Task item | Of the material below, only the lines from the line containing "Финам.ru (95, 928)" down to the line containing "ЭТО СУДЬБА (302, 688)" belong in the answer, written out exactly.

Material shown Block Start

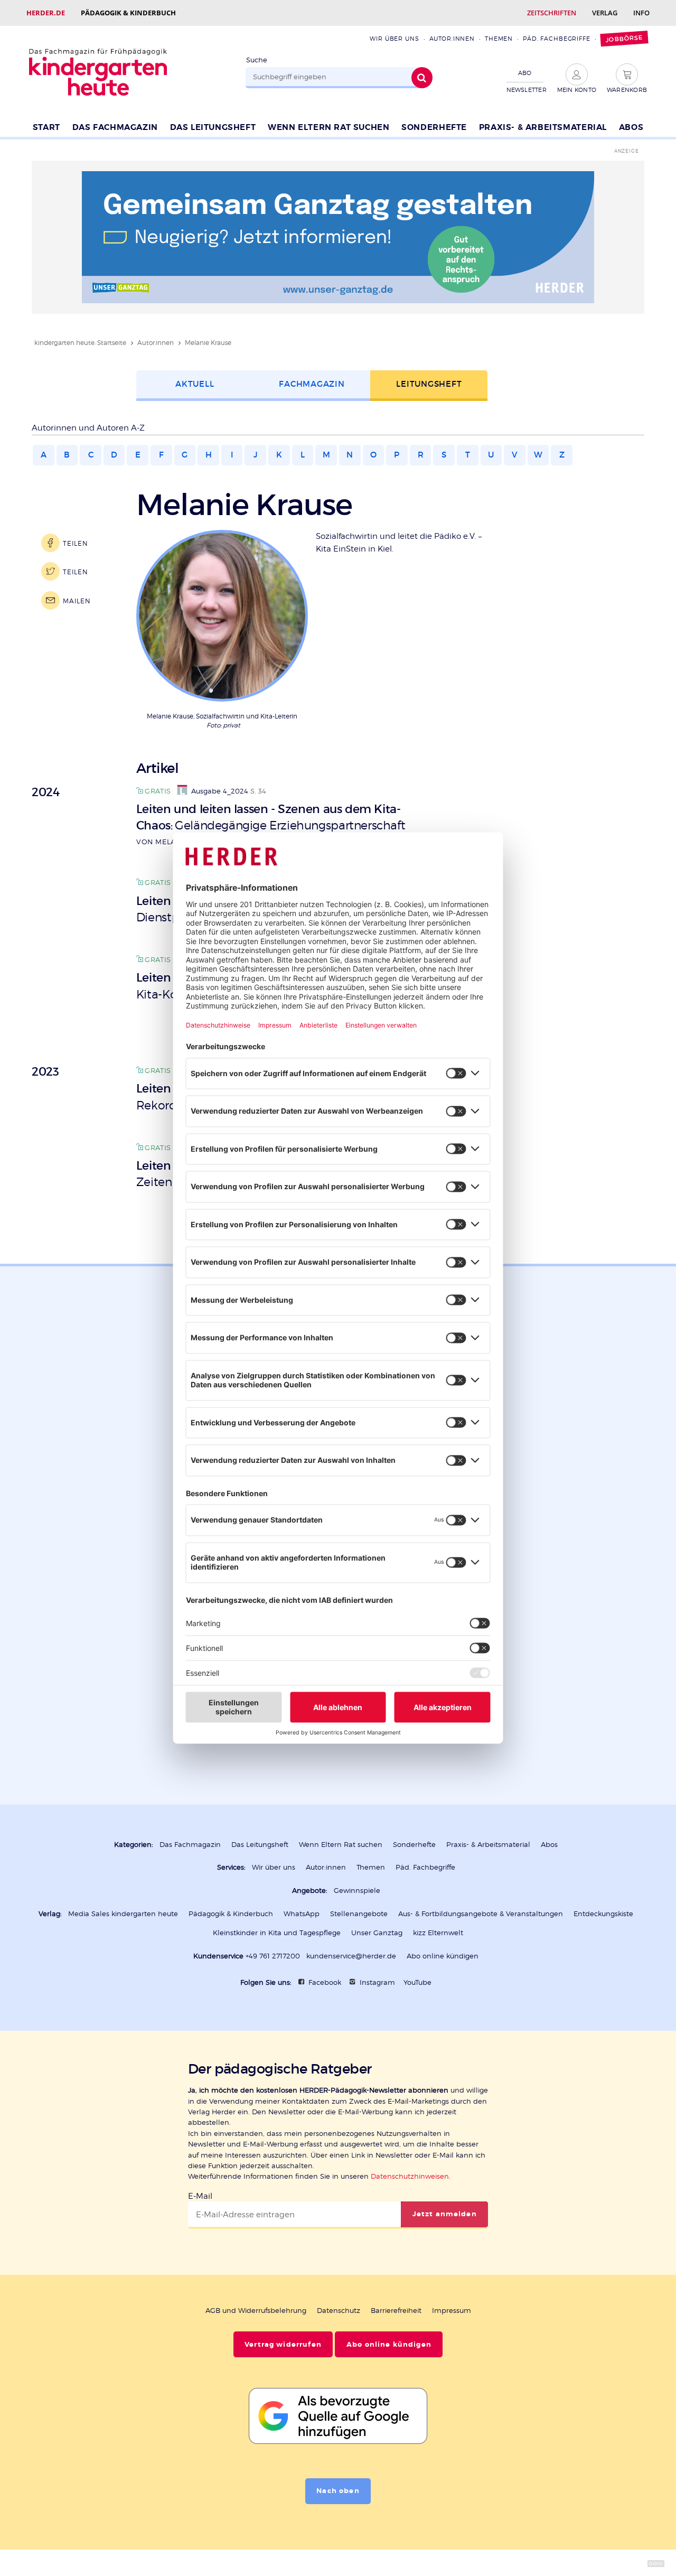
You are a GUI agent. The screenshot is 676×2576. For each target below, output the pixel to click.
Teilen (75, 543)
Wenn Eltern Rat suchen (328, 127)
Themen (499, 38)
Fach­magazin (311, 384)
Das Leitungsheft (213, 127)
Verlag (604, 12)
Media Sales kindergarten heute (123, 1914)
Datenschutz (338, 2310)
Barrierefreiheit (396, 2310)
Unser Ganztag (376, 1933)
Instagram (377, 1982)
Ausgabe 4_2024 (219, 791)
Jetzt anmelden (444, 2214)
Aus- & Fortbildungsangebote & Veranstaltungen (480, 1914)
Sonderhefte (434, 127)
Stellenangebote (359, 1914)
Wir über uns (394, 38)
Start (46, 127)
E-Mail (200, 2196)
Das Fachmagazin (115, 127)
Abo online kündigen (442, 1956)
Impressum (451, 2310)
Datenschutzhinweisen (410, 2176)
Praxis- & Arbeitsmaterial (543, 127)
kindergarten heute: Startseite (80, 343)
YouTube (417, 1982)
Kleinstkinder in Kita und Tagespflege (277, 1933)
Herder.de (45, 12)
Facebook (324, 1982)
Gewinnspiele (357, 1890)
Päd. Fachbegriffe (556, 38)
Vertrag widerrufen (283, 2344)
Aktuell (194, 384)
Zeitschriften (551, 12)
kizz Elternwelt (438, 1933)
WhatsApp (302, 1914)
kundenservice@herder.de (351, 1956)
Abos (631, 127)
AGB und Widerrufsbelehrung (255, 2310)
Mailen (76, 601)
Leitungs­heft (429, 384)
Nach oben (337, 2491)
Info (641, 12)
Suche (256, 60)
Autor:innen (452, 38)
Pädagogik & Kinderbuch (128, 12)
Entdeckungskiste (603, 1914)
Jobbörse (624, 39)
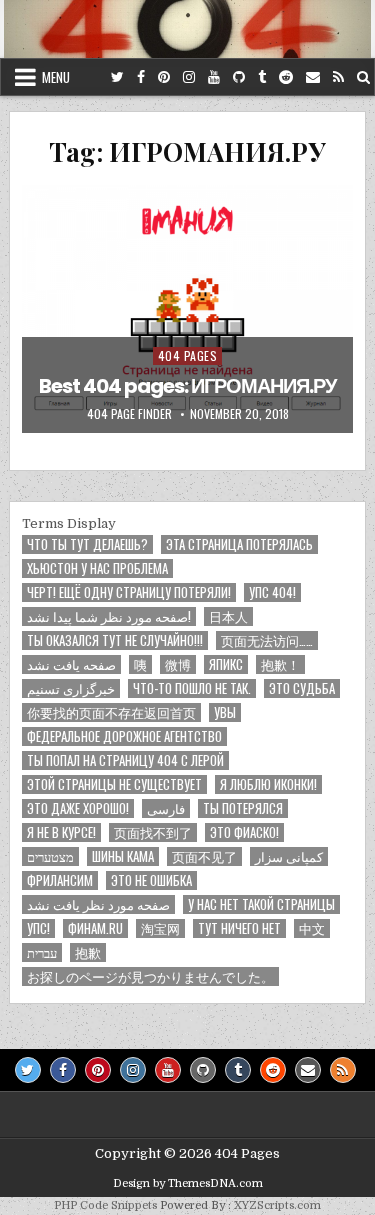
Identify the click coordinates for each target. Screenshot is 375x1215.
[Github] (239, 77)
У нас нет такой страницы (261, 904)
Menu (56, 77)
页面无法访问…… (267, 640)
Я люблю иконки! (268, 784)
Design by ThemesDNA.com (188, 1183)
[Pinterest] (164, 77)
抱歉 (88, 952)
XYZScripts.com (277, 1205)
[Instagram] (189, 77)
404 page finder (129, 414)
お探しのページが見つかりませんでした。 (150, 976)
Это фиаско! (244, 832)
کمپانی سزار (289, 856)
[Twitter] (117, 77)
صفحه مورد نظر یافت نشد (98, 904)
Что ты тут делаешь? (87, 544)
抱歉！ (280, 664)
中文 (312, 928)
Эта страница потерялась (239, 544)
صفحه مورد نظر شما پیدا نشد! (109, 616)
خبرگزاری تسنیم (71, 688)
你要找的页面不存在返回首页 (111, 712)
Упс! (38, 928)
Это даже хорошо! (78, 808)
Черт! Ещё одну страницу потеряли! (129, 592)
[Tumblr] (262, 77)
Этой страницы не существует (114, 784)
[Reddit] (286, 77)
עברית (42, 952)
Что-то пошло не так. (192, 688)
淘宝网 (160, 928)
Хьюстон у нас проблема (97, 568)
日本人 (228, 616)
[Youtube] (214, 77)
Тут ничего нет (239, 928)
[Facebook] (141, 77)
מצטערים (50, 856)
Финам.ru (95, 928)
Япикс (226, 664)
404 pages (188, 355)
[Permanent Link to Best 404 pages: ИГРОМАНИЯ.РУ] (188, 309)
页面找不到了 (153, 832)
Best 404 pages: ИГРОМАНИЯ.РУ (187, 386)
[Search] (363, 77)
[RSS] (338, 77)
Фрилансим (60, 880)
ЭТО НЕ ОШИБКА (151, 880)
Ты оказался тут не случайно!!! (115, 640)
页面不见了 (204, 856)
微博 (178, 664)
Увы (225, 712)
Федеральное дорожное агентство (124, 736)
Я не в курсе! (61, 832)
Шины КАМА (123, 856)
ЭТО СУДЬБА (302, 688)
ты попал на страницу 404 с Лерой (125, 760)
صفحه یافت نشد (71, 664)
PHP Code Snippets (105, 1205)
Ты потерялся (243, 808)
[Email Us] (313, 77)
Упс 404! (272, 592)
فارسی (166, 808)
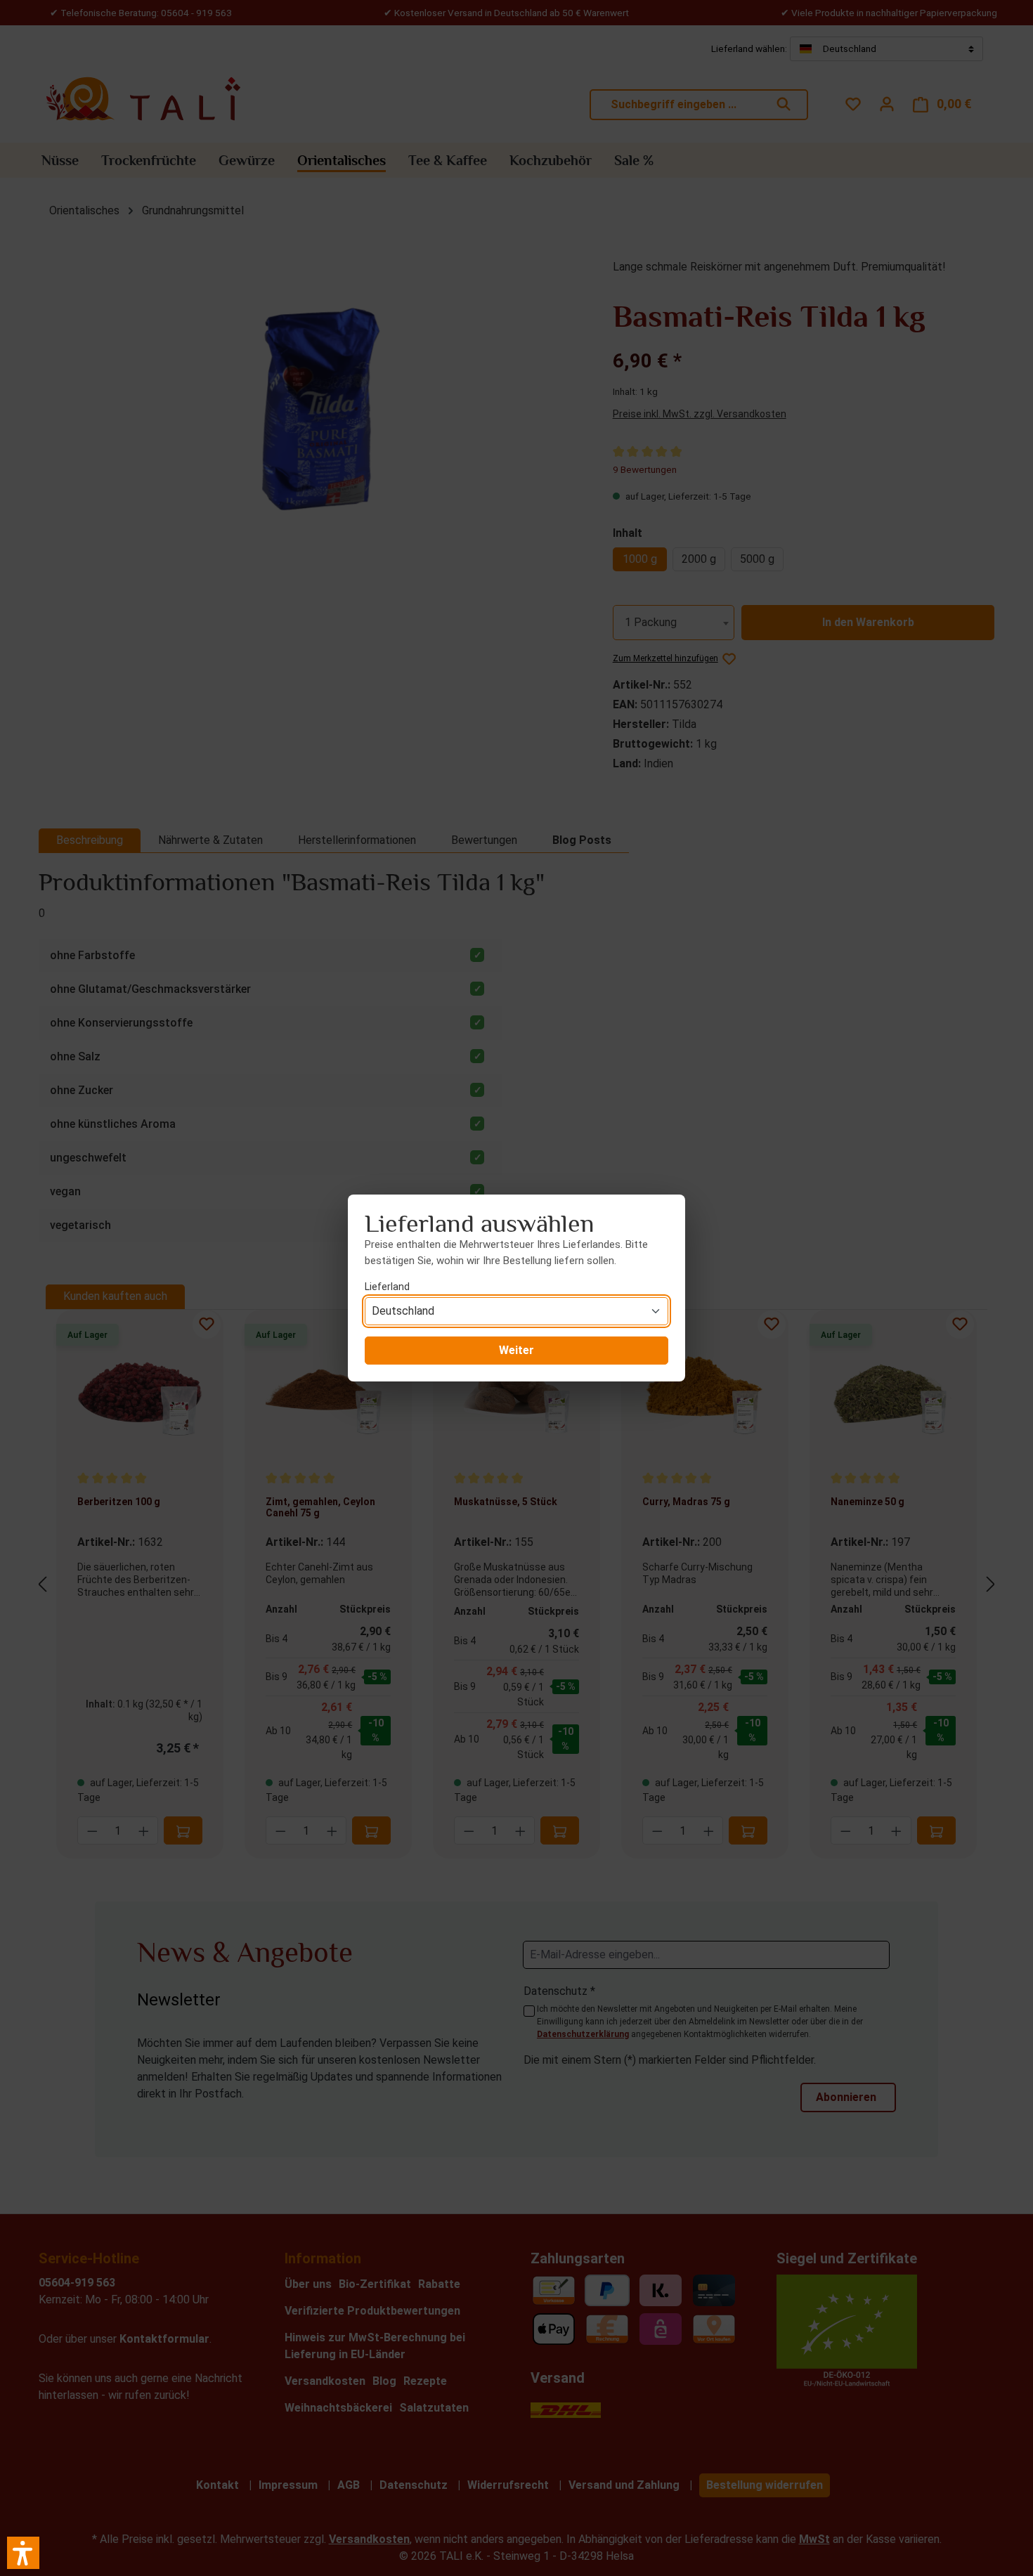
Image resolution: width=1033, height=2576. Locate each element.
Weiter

Material shown Block End

Reply |
Финам.ru (95, 928)
Япикс (226, 664)
404 pages (188, 355)
[Permanent Link to Best 404 pages: ИГРОМАНИЯ.РУ] (188, 309)
页面找不到了 (153, 832)
Best 404 pages: ИГРОМАНИЯ.РУ (187, 386)
[Search] (363, 77)
[RSS] (338, 77)
Фрилансим (60, 880)
ЭТО НЕ ОШИБКА (151, 880)
Ты оказался тут не случайно!!! (115, 640)
页面不见了 (204, 856)
微博 (178, 664)
Увы (225, 712)
Федеральное дорожное агентство (124, 736)
Я не в курсе! (61, 832)
Шины КАМА (123, 856)
ЭТО СУДЬБА (302, 688)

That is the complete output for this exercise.